My Life a "Messy Pastiche"

For the straight dope on Clinton's memoir, you'll want to read Michiko Kakutani's New York Times review of the 950-plus page tome. She's not nearly as dazzled as some:
In many ways, the book is a mirror of Mr. Clinton's presidency: lack of discipline leading to squandered opportunities; high expectations, undermined by self-indulgence and scattered concentration. This memoir underscores many strengths of Mr. Clinton's eight years in the White House and his understanding that he was governing during a transitional and highly polarized period.

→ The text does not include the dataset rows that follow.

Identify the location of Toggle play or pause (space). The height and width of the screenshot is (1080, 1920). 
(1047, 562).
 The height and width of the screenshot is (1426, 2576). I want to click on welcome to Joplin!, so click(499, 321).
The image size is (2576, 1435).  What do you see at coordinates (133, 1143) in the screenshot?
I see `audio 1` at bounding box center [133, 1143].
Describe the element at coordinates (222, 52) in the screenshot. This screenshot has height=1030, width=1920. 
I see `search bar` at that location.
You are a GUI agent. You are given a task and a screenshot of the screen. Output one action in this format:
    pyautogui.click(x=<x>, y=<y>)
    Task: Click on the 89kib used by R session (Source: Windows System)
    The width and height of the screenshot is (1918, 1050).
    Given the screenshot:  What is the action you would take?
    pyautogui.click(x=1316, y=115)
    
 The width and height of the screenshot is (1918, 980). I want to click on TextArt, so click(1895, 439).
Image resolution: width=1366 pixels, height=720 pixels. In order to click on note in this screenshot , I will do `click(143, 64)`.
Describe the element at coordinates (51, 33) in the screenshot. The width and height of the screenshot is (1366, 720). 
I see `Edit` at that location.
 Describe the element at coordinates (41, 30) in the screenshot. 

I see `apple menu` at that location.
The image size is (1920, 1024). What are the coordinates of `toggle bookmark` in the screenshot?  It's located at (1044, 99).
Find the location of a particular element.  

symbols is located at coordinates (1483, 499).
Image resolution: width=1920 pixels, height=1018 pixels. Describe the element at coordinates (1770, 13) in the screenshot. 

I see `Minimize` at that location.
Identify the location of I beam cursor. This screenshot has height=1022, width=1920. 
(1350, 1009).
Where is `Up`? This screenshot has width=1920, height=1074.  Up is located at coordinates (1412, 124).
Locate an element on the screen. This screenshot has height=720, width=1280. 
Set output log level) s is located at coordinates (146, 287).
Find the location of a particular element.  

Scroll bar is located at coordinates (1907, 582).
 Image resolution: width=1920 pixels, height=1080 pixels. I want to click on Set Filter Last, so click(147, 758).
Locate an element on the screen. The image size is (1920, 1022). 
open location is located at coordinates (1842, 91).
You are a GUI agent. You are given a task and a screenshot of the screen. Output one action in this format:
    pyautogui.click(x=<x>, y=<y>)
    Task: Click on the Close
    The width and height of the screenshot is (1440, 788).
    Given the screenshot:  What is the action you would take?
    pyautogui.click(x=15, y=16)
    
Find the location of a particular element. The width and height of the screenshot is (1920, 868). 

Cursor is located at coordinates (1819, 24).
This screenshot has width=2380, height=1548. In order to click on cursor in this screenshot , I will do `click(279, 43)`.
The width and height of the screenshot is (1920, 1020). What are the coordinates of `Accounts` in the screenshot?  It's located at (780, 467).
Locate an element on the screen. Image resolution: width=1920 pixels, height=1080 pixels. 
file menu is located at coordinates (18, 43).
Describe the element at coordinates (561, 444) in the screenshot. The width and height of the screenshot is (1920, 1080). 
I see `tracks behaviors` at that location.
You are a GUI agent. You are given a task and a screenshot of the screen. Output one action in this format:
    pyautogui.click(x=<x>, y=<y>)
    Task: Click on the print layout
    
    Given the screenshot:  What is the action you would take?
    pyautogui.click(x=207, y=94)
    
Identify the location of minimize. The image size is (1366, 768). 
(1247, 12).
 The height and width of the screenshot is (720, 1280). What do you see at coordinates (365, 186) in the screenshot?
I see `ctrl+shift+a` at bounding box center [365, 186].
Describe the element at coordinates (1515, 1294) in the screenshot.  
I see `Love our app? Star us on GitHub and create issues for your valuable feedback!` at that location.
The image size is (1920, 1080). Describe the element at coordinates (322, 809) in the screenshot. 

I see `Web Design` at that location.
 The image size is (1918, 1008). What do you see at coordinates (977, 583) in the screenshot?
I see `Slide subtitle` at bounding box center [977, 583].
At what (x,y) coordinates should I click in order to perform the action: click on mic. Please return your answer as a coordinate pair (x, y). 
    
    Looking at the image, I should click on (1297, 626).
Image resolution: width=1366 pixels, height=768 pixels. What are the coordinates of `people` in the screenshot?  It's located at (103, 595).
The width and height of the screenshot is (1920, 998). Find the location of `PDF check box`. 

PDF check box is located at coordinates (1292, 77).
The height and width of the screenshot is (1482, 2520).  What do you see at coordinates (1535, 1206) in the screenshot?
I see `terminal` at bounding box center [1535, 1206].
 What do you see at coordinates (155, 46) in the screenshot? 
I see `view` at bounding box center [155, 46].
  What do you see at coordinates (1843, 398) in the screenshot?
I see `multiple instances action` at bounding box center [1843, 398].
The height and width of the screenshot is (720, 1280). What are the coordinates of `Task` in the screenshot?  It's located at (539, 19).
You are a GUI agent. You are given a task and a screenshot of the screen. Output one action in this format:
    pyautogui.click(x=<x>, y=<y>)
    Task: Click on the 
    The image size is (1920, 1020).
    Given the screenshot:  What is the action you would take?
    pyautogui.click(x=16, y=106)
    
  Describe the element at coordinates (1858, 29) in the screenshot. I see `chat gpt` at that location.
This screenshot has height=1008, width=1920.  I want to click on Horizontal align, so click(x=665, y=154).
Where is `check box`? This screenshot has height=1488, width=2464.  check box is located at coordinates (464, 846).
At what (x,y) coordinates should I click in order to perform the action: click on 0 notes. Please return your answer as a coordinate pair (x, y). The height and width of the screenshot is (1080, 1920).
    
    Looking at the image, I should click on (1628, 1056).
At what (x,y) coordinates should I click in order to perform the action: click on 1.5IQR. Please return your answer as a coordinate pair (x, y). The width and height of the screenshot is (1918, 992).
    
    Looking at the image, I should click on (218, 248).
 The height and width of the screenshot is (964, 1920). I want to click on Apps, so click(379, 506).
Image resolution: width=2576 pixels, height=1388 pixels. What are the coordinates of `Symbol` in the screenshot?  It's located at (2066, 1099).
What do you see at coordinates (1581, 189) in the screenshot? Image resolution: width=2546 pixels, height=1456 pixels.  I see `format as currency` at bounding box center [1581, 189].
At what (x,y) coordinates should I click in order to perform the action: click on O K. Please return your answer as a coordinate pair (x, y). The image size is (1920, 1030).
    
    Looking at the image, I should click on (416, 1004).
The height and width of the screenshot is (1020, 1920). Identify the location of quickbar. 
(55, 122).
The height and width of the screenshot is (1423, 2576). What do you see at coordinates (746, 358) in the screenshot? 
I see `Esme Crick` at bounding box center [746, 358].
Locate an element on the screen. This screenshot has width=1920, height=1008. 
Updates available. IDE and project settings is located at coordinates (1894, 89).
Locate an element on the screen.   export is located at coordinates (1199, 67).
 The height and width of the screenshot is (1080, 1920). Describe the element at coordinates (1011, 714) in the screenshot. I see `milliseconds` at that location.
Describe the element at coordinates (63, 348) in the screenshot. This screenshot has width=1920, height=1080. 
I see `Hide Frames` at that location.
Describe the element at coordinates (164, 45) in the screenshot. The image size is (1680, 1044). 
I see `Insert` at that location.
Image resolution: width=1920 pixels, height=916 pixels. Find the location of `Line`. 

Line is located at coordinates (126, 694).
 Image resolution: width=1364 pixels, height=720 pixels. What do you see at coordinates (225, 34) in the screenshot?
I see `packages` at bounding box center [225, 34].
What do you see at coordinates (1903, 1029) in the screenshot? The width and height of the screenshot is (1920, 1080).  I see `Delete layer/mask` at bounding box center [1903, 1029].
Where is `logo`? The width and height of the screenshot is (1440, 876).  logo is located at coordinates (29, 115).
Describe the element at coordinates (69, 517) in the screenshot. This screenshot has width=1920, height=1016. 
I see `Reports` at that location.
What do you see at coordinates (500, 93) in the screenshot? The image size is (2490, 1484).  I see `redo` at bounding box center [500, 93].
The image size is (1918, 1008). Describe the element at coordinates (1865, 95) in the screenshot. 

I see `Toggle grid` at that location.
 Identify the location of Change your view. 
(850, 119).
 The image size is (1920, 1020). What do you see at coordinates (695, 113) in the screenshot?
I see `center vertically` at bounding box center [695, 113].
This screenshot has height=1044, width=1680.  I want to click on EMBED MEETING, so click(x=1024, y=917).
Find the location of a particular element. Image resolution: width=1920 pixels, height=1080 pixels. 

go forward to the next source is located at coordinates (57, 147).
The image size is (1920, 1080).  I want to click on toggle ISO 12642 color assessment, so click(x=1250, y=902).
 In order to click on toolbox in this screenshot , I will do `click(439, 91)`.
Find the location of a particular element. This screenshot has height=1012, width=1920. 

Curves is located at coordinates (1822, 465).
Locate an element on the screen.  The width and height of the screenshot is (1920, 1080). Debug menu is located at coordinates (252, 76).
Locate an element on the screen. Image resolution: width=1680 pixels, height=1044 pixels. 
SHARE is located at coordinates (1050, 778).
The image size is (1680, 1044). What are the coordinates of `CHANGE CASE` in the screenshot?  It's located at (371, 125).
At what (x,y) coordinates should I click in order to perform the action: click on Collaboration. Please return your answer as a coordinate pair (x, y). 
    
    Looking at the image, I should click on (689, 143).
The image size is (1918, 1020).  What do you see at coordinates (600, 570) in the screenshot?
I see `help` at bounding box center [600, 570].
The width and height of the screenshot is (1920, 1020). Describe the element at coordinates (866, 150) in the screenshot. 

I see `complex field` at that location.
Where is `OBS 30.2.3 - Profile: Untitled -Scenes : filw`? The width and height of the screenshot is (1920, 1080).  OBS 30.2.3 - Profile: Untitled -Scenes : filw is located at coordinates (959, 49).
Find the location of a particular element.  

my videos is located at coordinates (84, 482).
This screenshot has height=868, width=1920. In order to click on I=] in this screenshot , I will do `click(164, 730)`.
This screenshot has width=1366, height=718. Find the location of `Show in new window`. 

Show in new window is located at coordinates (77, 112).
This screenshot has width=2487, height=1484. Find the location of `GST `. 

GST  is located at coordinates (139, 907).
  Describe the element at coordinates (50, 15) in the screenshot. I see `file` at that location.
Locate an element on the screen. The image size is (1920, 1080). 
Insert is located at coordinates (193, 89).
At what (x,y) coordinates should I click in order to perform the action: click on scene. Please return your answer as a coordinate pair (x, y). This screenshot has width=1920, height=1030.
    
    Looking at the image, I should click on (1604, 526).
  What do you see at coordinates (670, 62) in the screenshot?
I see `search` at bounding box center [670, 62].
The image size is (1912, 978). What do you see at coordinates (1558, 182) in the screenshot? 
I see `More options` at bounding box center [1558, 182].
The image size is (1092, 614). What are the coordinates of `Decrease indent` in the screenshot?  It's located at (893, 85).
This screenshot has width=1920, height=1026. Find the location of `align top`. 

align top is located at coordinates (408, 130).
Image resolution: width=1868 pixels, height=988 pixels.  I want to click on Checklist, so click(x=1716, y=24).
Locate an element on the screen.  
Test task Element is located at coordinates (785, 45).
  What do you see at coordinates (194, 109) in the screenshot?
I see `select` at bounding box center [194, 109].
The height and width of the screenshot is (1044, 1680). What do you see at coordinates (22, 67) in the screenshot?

But the very lack of focus and order that mars these pages also prevented him from summoning his energies in a sustained manner to bring his insights about the growing terror threat and an Israeli-Palestinian settlement to fruition.
She notes that "the seeds of his adult self can be glimpsed in an autobiographical essay he wrote in high school: 'I am a living paradox — deeply religious, yet not as convinced of my exact beliefs as I ought to be; wanting responsibility yet shirking it; loving the truth but often times giving way to falsity.'"

Finally, she points out that the book already seems something of an artifact:
Lies about sex and real estate, partisan rancor over "character issues" (not over weapons of mass destruction or pre-emptive war), psychobabble mea culpas, and tabloid wrangles over stained dresses all seem like pressing matters from another galaxy, far, far away.
So true. Has it really only been four years?